▶ [Given problem]: Convert the records from the line containing "Armoire de stérilisation" through the line containing "Références clients (1084, 106)" into a Markdown table with the columns "Row" and "Line", numbering each row and leaving out any blank lines.

(Records about locating elements on screens)

===

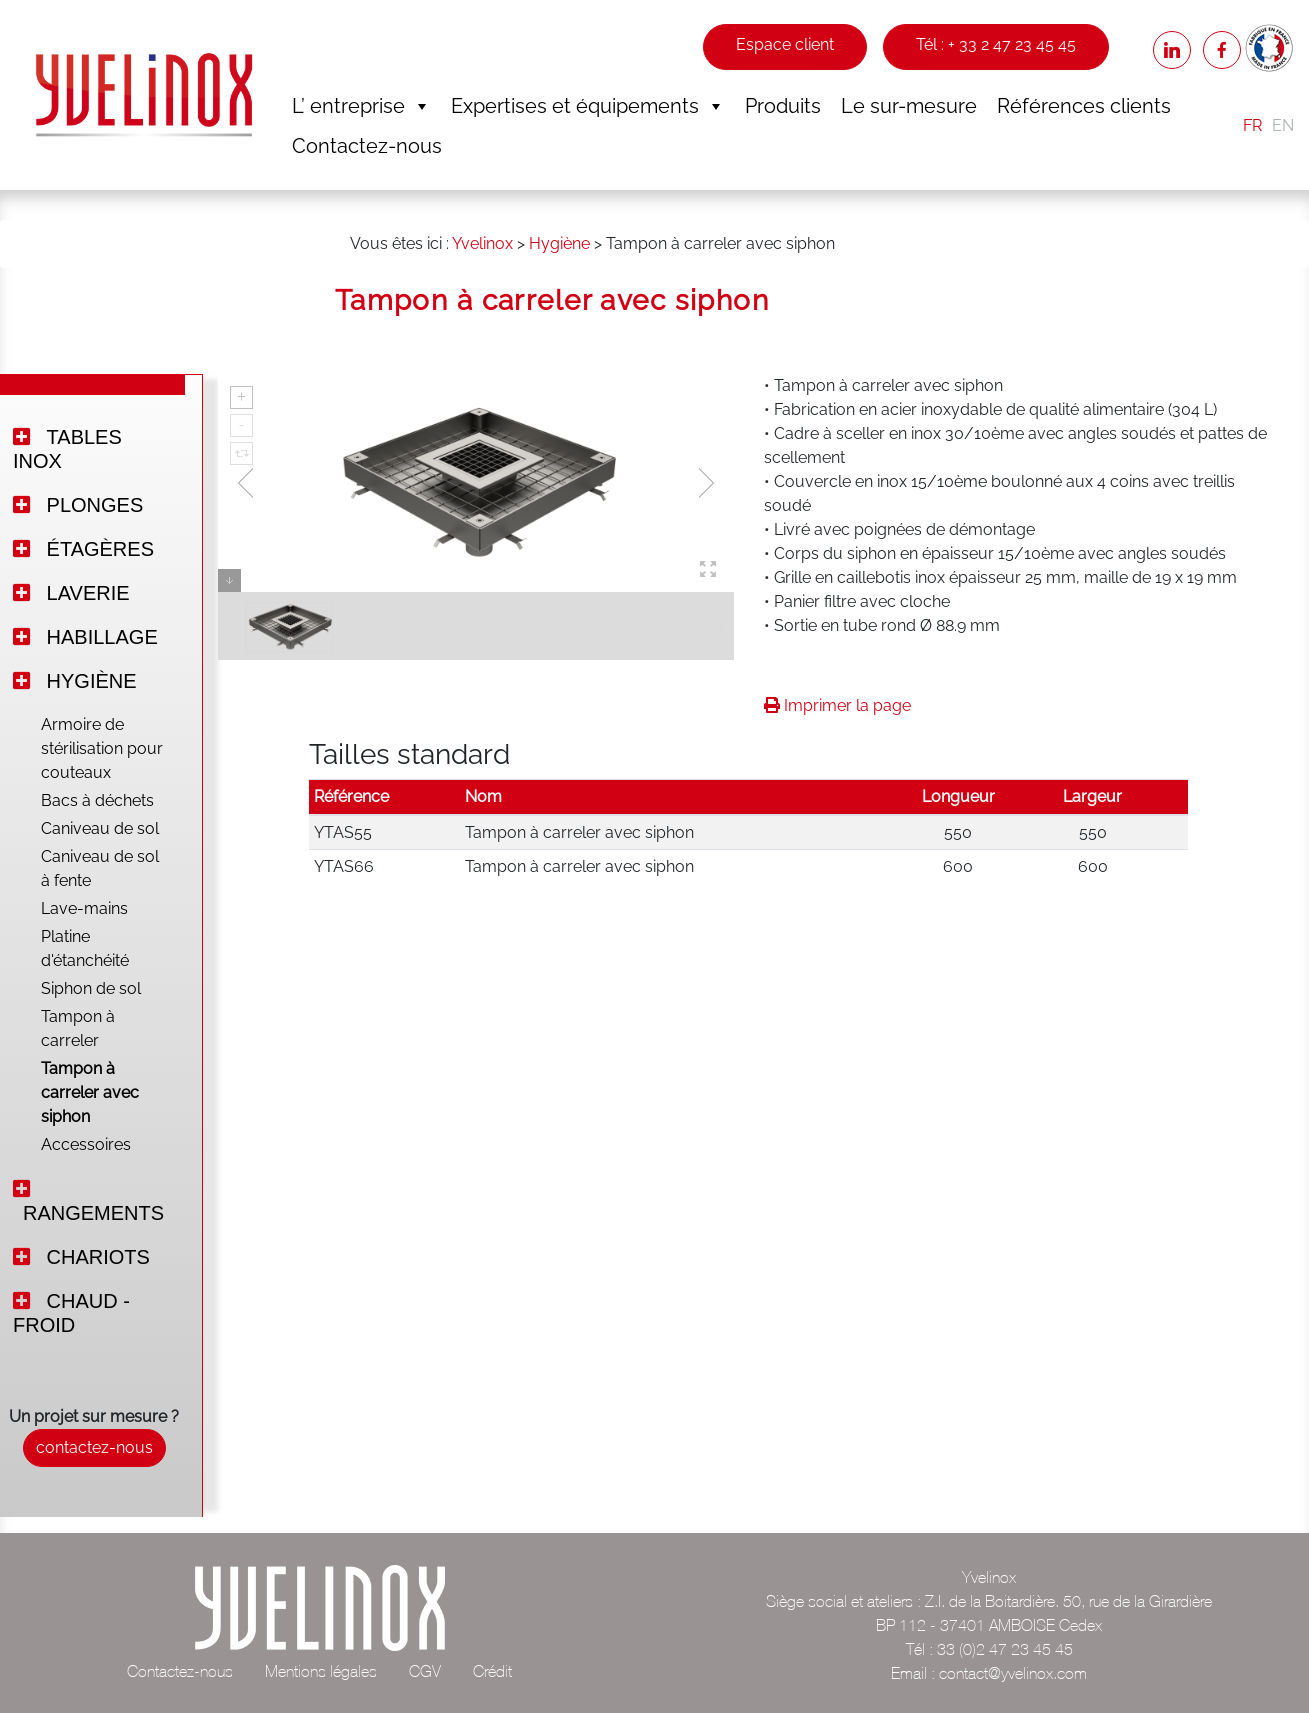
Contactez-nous (367, 146)
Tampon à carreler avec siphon (90, 1092)
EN (1283, 125)
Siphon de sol (91, 988)
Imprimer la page (837, 705)
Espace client (785, 44)
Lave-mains (84, 908)
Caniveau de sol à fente (100, 868)
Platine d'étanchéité (85, 948)
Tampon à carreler (78, 1028)
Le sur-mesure (909, 106)
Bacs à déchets (97, 800)
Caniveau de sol (100, 828)
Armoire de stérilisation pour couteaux (102, 748)
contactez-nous (94, 1447)
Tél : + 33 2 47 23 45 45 (996, 44)
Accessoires (86, 1144)
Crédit (492, 1671)
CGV (425, 1671)
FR (1252, 125)
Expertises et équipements (588, 106)
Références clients (1084, 106)
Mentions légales (321, 1671)
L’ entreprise (361, 106)
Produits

===

▶ [Finished answer]:
| Row | Line |
|---|---|
| 1 | Armoire de stérilisation pour couteaux (102, 748) |
| 2 | contactez-nous (94, 1447) |
| 3 | Tél : + 33 2 47 23 45 45 (996, 44) |
| 4 | Accessoires (86, 1144) |
| 5 | Crédit (492, 1671) |
| 6 | CGV (425, 1671) |
| 7 | FR (1252, 125) |
| 8 | Expertises et équipements (588, 106) |
| 9 | Références clients (1084, 106) |